本書では、これらの関係性について全てを網羅して説明することや各パッセージの役割を細かく考察することはできません。ですので、ここで与えられる作例そのものに必要以上にこだわるのはやめましょう。そうではなく、それぞれの作例が全体のなかでどんな関係を成しているかについて研究してみるのが良いはずです。とはいえ、本書でも多少はこれらの点に触れようと思います。まず初めに、若く経験の少ない作曲家の場合、自分の意図を必ずしも明確に把握できているとは限らないでしょう。これについては、全集中力を傾けて良い総譜を読み、そして繰り返し演奏を聴くことで改善されていくはずです。奇抜で斬新なオーケストレーションを模索する場合でさえ、単なる気まぐれで書くのではありません。奇抜なことを試みるのだとしても、禁則は守るべきです。
COMMENT: これはもう完全に正しいです。最初のステップは音楽のキャラクターと欲しいダイナミクスを明確にすることでしょう。ちなみに、もしこのダイナミクスの問いに対する答えが”mf”等の場合、アイディア自体が曖昧なことが多いです。「大きい」「柔らかい」というような言葉で考えるようにしましょう。
曲中に現れるモチーフの中でも特にシンプルなのは、メロディをユニゾンやオクターブで演奏したり、いくつものオクターブで同じメロディを繰り返したり、あるいはどの声部もメロディを弾くことなく和音を鳴らす、というようなものですが、このようなシンプルなフレーズは色々な方向性にアレンジすることが可能です。音域やダイナミクス、また音色や表現の質感なども望む通りにアレンジできます。多くの場合、同じパッセージが繰り返されるたびにオーケストレーションも変化していくことでしょう。ここから先はより複雑なケースを扱っていくわけですが、以上の基本に立ち返ることも多くなると思います。
例
*Snegourotchka, 58, 65, 68の前: ユニゾンによる持続音
和声とメロディが絡み合っていたりポリフォニックだったりといった複雑な楽想の場合は、単純なモチーフの場合ほどの多くの選択肢はなくなってしまいます。時には2つから選ぶしかない場合もあるでしょう。これは、曲の主要要素であるメロディ、和声、対旋律にそれぞれ何か満たすべき要求があって、それによって使える楽器や音色が決まってしまうからです。本当に複雑な場合には、オーケストレーションの可能性が(ごく些末な違いを除いて)一通りしかあり得なくなることもあります。次の例は非常にシンプルな構造のもので、実際の曲例だけでなく、別のアレンジの例も示しました。
COMMENT: 和声の場合と同じく、音楽的なアイディアが複雑になればなるほど、アレンジの可能性は狭まっていきます。
例
No. 175. Vera Scheloga, 35の前: a) 実際の曲, b) 編曲例.
No. 175の例において、編曲例として示したbが良い響きになることは明らかです。

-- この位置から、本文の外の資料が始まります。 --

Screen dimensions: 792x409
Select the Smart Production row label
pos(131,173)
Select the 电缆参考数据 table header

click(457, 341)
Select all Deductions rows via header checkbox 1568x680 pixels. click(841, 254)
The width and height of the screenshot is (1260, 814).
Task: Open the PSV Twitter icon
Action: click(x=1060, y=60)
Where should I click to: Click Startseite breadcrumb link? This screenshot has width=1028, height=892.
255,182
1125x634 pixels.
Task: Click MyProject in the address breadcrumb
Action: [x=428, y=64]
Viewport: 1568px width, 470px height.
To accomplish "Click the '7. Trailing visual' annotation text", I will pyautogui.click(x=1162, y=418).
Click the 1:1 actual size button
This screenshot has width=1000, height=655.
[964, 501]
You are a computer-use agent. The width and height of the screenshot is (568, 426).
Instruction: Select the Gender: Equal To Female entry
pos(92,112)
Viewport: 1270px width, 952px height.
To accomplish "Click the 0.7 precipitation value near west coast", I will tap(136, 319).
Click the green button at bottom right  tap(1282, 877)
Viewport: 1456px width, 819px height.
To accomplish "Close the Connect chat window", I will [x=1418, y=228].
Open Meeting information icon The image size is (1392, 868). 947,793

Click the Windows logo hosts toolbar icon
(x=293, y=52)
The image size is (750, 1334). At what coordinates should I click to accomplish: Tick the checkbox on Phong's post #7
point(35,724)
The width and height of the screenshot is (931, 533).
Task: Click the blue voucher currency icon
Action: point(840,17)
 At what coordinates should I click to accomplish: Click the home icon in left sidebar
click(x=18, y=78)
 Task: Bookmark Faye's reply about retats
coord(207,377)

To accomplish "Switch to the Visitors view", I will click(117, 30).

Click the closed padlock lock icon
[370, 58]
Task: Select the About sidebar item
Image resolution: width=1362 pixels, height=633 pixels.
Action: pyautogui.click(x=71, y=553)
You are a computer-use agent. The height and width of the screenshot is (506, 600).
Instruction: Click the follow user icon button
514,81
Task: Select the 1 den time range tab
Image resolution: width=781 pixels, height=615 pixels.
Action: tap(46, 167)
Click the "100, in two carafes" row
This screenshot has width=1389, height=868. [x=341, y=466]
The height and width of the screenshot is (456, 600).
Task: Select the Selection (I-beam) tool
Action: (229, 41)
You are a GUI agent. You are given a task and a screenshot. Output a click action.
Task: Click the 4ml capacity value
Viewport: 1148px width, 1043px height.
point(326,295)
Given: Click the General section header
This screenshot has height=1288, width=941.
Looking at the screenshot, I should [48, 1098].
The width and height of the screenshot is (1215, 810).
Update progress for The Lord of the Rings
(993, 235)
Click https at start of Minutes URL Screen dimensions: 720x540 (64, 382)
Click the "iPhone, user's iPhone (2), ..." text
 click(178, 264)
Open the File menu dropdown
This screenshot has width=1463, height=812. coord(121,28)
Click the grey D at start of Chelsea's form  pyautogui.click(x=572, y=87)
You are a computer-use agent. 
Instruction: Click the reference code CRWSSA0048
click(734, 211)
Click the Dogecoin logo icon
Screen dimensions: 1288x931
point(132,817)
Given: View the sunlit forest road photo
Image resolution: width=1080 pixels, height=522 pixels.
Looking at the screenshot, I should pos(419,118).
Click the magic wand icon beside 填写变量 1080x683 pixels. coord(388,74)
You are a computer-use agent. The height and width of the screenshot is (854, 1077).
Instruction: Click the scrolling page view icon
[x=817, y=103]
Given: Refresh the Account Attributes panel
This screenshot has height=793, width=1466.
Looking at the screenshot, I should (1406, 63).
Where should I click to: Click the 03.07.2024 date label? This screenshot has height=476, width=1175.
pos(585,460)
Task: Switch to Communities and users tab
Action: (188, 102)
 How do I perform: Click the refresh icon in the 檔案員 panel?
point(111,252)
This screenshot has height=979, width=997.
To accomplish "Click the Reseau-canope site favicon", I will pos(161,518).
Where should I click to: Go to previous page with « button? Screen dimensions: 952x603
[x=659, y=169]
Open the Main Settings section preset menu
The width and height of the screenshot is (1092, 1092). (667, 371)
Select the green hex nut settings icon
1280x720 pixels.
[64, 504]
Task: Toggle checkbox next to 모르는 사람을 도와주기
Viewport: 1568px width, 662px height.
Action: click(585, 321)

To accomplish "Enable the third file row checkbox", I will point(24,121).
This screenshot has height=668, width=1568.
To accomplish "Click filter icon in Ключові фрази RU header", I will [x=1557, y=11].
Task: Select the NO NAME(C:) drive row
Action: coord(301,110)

しかしこの上さらに別のアレンジを考えようとしてもこれほど良いものはできないでしょうし、考えたところで馬鹿げたアレンジに行き着くはずです。例えばもし和音が金管で奏でられていたとすると、パッセージ全体が重たくなります。これではソプラノの低音域から中音域におけるレチタティーヴォはかき消されてしまうでしょう。あるいはpizz,になっているバスのF#を(チェロもコントラバスも)arcoにしてしまえば響きが悪くなりますし、これをファゴットに任せればコミカルな音になってしまいます。それならばとこのバスを金管に任せればザラついた音になってしまうでしょう。
同じフレーズを色々にアレンジすることの目的は、響きや音色を多様なものにすることにあります。この目的のために、それぞれのフレーズに対して楽器の自然な音域順から外れてみたり、声部を重複してみたり、これらを同時に使ってみたり、といったことも試みるかもしれません。ただし、楽器の音域順を破るという手法はいつも良い結果を生むとは限りません。前章までで、各楽器や各セクションの特徴については説明してきたつもりです。また重複についてもこれまで説明してきたように、良い結果が得られる組み合わせというのは限られており、音質があまりにも違う楽器同士は組み合わせられません。従って結局大体のオーケストレーションにおいては、第三章までで述べてきた基本原則に従うことになるでしょう。 これには、
a) 一部あるいは全体をオクターブずらす(2オクターブ以上ずらすのも可)
b) 異なる調性で繰り返す
c) 上下のオクターブにも音を重ねて音域を全オーケストラの分まで広げる
d) フレーズ自体を少し変化させる(もっともよく使われる方法)
e) ダイナミクスを変える(フォルテで奏したパッセージをピアノで繰り返す、等)
といった方法が使われます。
これらの手法を色々使っていけば、オーケストラの色彩感は間違いなく多様になることでしょう。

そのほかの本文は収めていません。